Source: IU News
On HGTV's "Tiny House, Big Living," homeowners document the building of their dream tiny house. On Feb. 1, one couple chooses local carpenter and IU alumnus Daniel Weddle to build the perfect home to fit their small-dwelling needs.
Weddle, the owner of Bloomington-based Carpenter Owl, got into the business by building his own tiny home three years ago, a space he used to practice playing the fiddle. Since then, he has built five mobile tiny houses, two travel wagons and three stationary structures.
"I have an interest in parade art," Weddle said. "I want to help put whimsical structures out into society in hopes of sparking creativity or interest."
Weddle has had an eye for design and a mind for business since his time at IU. He has two bachelor's degrees, one in sculpture from what is now the School of Art, Architecture + Design and another in marketing from the Kelley School of Business. These degrees gave him the skills to maneuver complicated cutting projects and excel with business-tracking systems.

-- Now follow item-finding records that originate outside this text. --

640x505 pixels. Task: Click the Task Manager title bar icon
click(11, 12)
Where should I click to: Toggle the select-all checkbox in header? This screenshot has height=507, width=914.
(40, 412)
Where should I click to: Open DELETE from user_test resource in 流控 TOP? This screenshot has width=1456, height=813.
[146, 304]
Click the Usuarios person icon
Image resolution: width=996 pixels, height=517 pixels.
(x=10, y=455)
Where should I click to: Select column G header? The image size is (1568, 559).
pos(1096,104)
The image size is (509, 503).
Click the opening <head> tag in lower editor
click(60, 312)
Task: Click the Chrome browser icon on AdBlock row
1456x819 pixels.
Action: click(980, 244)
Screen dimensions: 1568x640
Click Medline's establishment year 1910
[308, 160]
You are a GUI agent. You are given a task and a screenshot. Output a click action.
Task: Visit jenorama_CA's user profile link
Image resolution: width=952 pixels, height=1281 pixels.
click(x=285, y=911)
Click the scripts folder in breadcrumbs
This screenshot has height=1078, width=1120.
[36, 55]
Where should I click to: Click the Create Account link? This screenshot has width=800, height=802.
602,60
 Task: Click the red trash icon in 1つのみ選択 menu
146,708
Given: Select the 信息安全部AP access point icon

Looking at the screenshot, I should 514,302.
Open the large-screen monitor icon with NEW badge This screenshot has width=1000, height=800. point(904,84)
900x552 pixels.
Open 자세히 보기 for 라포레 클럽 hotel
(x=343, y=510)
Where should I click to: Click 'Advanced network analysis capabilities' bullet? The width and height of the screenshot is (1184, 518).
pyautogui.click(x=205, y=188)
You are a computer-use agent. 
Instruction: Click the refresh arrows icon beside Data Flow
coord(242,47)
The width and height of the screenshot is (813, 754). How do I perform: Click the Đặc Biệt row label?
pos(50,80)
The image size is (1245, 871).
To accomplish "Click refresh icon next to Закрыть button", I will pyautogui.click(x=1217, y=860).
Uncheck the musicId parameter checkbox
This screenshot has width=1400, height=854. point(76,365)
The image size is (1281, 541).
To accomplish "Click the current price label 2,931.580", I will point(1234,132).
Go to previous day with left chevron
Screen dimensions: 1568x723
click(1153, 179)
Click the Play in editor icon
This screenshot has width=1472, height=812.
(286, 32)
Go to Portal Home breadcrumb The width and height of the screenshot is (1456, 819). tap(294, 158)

And now his work is about to get national exposure.
He was contacted by HGTV in fall 2016 while he was working on a different home. Timing issues led the show's producers to pass on that project, but when Weddle pitched "Honey on the Rock," a house aptly named for its hidden whiskey still, it was a perfect fit.
"The show likes to tout a home's special feature," Weddle said. "Prior to one of the production days the film crew leader asked the executive producer, 'What's the special feature?' Their reply was 'Everything.'"
The client asked Weddle, "What are the craziest things in your drawing books?" And that's how the home ended up with unique design details, like a second-story, outdoor bathtub.
The home is built around a family heirloom, a prohibition-era whiskey still with one recipe: Honey on the Rock.
Hidden inside a copper cabinet beneath a wood stove, the whiskey still is the secret heart of the home. A discrete passageway -- with a drawing on one side and a bookcase on the other -- leads from the bed loft to the top level of the two-story, 150-square-foot outdoor deck space, complete with a bathtub and built-in swinging table.
Mosaic tile flooring, exposed copper and a stucco shower accent the inside of the 140-square-foot home. In the three-sided bed loft, porthole windows flank two sides, and a 6-foot-long window extends along the foot of the bed.
One side of the roof curves into the other, giving the appearance of a wedge-shaped cutout in the roof, and in the main living space, an entire wall swings open and closed like the front of a concession stand.
At 13.5 feet tall, 8.5 feet wide and 27 feet long -- including the deck and hitch -- his work is small even for the movement, Weddle said. It took a crew of 16 members 16 weeks to complete the home, a build that should have taken 20 weeks.
All of the features on the house -- from the exposed wood work to the blacksmith detail to the hand-cut light fixtures -- were designed and installed by locals, as showcasing the work of local artisans is important to Weddle.
HGTV producers traveled to Weddle's Artisan Alley studio on South Rogers Street four times this summer to film the build in action. Weddle described the process as "hurry up and get stuff almost done" so the crew could film each segment.
In early October, the completed tiny house was transported from Bloomington to a lake in Dillsboro, Indiana, where the client will use it as a vacation home. The "big reveal" was filmed on site.
Catch the full episode when it airs at 9 p.m. Feb. 1 on DIY Network.